This morning we're listening to the Temptations. He's packing. He made off with my grapefruit ginger body lotion. He left me with strict instructions to paint his room a tasteful shade of grey while he's gone.

I laughed at myself because I keep making lists "Take your meds! Don't forget to meet us at court on Tuesday at 8 am!" "Call me if you need a ride!" and sticking them to his luggage, like he's Paddington Bear. He's lived in 16 homes in 17 years, and got used to moving on short notice with nothing more than some Hefty bags to put his clothes in and a ride from a social worker. He told me to stop making such a fuss.

I figure it's early practice for when he grows up and gets his own place someday. I'm a precocious empty-nester.

Thanks, friends, for your comments this week - truly, it makes a difference.

Thursday, June 2, 2011

A Happy Unending

The short version is: T has decided to go to residential treatment and we've got the wheels in motion to get him into a really good treatment house next week. They specialize in "dual diagnosis", which, for the layperson, means they don't treat substance abuse in isolation and instead evaluate someone's full psychiatric, educational and vocational needs. It's the kind of place you go when things are falling apart on more than one front. And that's where T has been lately. Expelled from school, placed on probation, anxious, drinking and getting high every day; he's been in a downward spiral for some months.

EXCERPTED DATA:
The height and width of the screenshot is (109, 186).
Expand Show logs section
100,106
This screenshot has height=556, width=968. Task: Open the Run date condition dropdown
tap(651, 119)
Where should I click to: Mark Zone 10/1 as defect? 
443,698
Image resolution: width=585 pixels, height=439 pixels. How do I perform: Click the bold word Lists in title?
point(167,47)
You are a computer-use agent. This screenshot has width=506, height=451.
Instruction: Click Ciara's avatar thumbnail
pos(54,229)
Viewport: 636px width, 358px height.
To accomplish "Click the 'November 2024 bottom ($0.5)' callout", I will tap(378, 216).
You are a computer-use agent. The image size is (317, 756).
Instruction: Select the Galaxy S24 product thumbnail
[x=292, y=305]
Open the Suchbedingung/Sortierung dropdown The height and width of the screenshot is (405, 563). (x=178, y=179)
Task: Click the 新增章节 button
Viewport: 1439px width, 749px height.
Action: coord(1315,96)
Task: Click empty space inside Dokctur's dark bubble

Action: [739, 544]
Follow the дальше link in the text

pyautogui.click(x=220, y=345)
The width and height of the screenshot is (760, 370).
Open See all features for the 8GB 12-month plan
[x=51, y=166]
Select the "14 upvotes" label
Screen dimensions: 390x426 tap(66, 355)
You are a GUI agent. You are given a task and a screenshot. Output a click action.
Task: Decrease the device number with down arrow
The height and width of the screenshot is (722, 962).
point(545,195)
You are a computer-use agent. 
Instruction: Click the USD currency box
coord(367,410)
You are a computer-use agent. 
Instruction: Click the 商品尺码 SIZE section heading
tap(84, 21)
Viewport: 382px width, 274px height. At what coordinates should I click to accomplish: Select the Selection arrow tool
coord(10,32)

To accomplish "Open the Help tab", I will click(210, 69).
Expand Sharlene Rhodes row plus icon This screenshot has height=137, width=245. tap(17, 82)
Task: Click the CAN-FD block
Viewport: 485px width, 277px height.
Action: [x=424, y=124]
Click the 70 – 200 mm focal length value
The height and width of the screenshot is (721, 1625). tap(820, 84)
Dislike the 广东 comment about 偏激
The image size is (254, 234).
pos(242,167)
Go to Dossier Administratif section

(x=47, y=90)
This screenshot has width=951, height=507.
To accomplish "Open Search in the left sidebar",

HOW TO COMPLETE THIS TASK: What does the passage about T's move to treatment say from "Thanks, friends, for" to "for some months."? Copy that stretch word for word.

ANSWER TO THE PROBLEM:
Thanks, friends, for your comments this week - truly, it makes a difference.

Thursday, June 2, 2011

A Happy Unending

The short version is: T has decided to go to residential treatment and we've got the wheels in motion to get him into a really good treatment house next week. They specialize in "dual diagnosis", which, for the layperson, means they don't treat substance abuse in isolation and instead evaluate someone's full psychiatric, educational and vocational needs. It's the kind of place you go when things are falling apart on more than one front. And that's where T has been lately. Expelled from school, placed on probation, anxious, drinking and getting high every day; he's been in a downward spiral for some months.